* Tasks and exercises *
**a)** According to the passage on soft contact lens fit, what is the principal defining characteristic of soft lens fit?
**b)** Translate this sentence from the passage on soft contact lens fit into Spanish: "When a large amount of peripheral stretching is required, this results in relatively high squeeze pressure and a tight lens fit."
**c)** Summarize the passage on soft contact lens fit in two sentences.

* Extract *
========

Conclusions A novel ellipto-conical corneal model in conjunction with spreadsheet mathematical modeling proved to be a useful tool for attempting to understand the factors governing SCL fit.

*MPhil, PhD, FCOptom, FAAO

Visioncare Research Ltd, Farnham, United Kingdom.

**Graeme Young**, Visioncare Research Ltd Craven House, W Street Farnham, Surrey, GU9 7EN United Kingdom e-mail: g.young@visioncare.co.uk

Soft contact lenses (SCLs) have been used for more than 40 years and are worn by more than 100 million ametropes; however, the factors governing SCL fit are poorly understood. The traditional practice of selecting soft lens base curve (BC) radius based on central curvature (K-reading) has long been discredited.^{1} Some workers have attempted to relate soft lens fit to ocular sagittal height^{1–4} and, in fact, several clinical studies have noted a correlation between lens centration and corneal sagittal height, with greater sagittal height leading to greater decentration.^{5,6} Palpebral aperture has been positively correlated with the amount of lens postblink movement, presumably because of greater interaction between the lid and lens during the blink.^{6} However, the principal defining characteristic of soft lens fit is tightness as assessed by the push-up test.^{7} Martin et al.^{8} found a correlation between lens tightness and the pressure generated behind the lens when on the eye. In turn, they noted a correlation between this postlens pressure and the squeeze pressure at the periphery of the lens.^{9} Thus, tightness is governed by the amount of deformation necessary to fit the lens to the eye as well as the physical characteristics of the lens, such as thickness, modulus, and BC.^{9} A recent clinical study found a relationship between tightness and the amount of flexing required in the lens periphery.^{6}

Most of the potential strain energy generated when an SCL is pressed onto the eye arises from circumferential stretching.^{10} An SCL can therefore be envisaged as a series of concentric elastic bands, which flex and stretch to align with the peripheral ocular shape.^{11} When a large amount of peripheral stretching is required, this results in relatively high squeeze pressure and a tight lens fit. Conversely, when the lens is relatively large and no stretching is required to align with the eye, the lens is relatively loose and may even show edge standoff. The optimum condition probably involves a small amount of stretching in the lens periphery, enough to encourage centration but not so much as to cause excess pressure on the conjunctiva.

========

* Dataset excerpts *
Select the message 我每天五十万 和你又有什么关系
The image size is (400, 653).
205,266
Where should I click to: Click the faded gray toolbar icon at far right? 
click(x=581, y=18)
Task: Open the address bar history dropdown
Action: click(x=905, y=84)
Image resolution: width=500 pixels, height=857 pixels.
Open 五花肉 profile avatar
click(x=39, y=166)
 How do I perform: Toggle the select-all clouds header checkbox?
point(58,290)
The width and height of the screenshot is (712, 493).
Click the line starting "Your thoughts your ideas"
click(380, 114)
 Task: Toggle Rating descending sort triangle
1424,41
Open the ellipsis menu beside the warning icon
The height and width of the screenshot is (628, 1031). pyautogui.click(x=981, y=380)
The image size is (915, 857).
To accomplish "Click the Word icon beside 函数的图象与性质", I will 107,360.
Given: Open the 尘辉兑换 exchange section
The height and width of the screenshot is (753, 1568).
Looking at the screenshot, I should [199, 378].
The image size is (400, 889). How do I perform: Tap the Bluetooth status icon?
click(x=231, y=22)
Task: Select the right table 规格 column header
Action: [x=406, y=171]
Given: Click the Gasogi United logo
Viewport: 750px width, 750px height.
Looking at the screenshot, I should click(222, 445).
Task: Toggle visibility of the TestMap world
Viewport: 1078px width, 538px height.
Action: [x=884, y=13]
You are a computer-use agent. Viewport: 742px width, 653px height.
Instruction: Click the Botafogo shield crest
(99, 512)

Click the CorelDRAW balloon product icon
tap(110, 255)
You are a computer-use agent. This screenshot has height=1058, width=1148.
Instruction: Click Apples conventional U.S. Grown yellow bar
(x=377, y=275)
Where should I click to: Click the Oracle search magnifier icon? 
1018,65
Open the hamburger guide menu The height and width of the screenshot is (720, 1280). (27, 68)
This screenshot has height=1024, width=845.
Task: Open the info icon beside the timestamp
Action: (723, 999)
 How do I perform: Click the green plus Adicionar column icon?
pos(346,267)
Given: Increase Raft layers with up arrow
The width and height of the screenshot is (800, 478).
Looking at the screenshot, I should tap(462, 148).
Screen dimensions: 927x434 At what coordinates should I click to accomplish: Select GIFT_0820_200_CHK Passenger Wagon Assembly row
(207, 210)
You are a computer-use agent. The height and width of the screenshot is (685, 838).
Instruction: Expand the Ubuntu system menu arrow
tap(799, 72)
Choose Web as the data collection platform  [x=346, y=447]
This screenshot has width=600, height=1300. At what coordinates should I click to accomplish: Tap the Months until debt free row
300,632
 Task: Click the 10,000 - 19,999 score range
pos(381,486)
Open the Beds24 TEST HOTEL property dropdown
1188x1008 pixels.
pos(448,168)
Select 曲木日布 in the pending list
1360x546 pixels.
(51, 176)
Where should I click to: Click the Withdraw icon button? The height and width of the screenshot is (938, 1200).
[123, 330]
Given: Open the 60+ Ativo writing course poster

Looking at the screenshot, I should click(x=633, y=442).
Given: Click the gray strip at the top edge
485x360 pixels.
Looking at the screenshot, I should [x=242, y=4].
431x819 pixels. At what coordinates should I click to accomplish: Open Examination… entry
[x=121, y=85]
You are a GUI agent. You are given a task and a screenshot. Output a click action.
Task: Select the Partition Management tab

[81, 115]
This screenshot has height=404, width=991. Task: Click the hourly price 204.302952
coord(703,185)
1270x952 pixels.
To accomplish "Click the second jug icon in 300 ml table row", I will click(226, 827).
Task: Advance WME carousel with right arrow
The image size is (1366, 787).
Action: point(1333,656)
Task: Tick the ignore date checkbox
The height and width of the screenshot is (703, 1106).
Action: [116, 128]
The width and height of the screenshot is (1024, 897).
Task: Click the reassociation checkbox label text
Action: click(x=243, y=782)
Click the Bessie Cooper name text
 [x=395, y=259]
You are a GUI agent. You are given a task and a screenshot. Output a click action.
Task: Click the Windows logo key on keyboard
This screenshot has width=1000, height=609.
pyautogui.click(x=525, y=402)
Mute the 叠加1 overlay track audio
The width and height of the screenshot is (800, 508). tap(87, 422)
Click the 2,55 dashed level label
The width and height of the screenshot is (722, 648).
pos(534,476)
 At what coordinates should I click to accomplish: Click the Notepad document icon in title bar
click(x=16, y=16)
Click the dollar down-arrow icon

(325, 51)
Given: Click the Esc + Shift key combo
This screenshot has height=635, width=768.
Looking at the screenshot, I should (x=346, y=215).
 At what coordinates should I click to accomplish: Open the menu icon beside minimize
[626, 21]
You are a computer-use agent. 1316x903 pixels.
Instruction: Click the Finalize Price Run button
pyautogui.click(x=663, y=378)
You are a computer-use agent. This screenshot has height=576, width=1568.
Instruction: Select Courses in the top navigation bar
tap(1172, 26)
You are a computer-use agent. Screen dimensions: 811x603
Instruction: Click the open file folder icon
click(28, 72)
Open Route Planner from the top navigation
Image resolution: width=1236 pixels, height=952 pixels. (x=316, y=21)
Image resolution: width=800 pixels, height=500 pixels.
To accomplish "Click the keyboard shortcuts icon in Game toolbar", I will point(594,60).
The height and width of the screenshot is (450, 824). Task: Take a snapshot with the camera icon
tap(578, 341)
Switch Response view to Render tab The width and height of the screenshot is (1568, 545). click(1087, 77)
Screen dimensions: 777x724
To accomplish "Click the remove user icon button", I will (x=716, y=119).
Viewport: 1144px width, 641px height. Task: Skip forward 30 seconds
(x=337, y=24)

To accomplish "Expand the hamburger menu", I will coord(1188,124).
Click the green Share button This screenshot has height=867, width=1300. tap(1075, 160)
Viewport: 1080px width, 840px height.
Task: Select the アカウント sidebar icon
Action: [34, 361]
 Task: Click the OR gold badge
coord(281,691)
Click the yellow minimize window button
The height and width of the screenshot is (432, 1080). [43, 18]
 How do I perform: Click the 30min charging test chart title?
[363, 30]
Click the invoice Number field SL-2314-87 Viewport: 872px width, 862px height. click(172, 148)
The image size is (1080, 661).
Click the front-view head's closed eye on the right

========

* Outputs for the tasks *
**a)** Tightness, as assessed by the push-up test.

**b)** Cuando se requiere una gran cantidad de estiramiento periférico, esto da lugar a una presión de compresión relativamente alta y a un ajuste apretado de la lente.

**c)** The factors governing soft contact lens fit are poorly understood, but its principal defining characteristic is tightness, which depends on how much the lens must deform to fit the eye and on lens properties such as thickness, modulus, and base curve. Because most strain energy comes from circumferential stretching, a lens that needs a lot of peripheral stretching fits tightly and one that needs none fits loosely, so the optimum probably involves a small amount of stretching.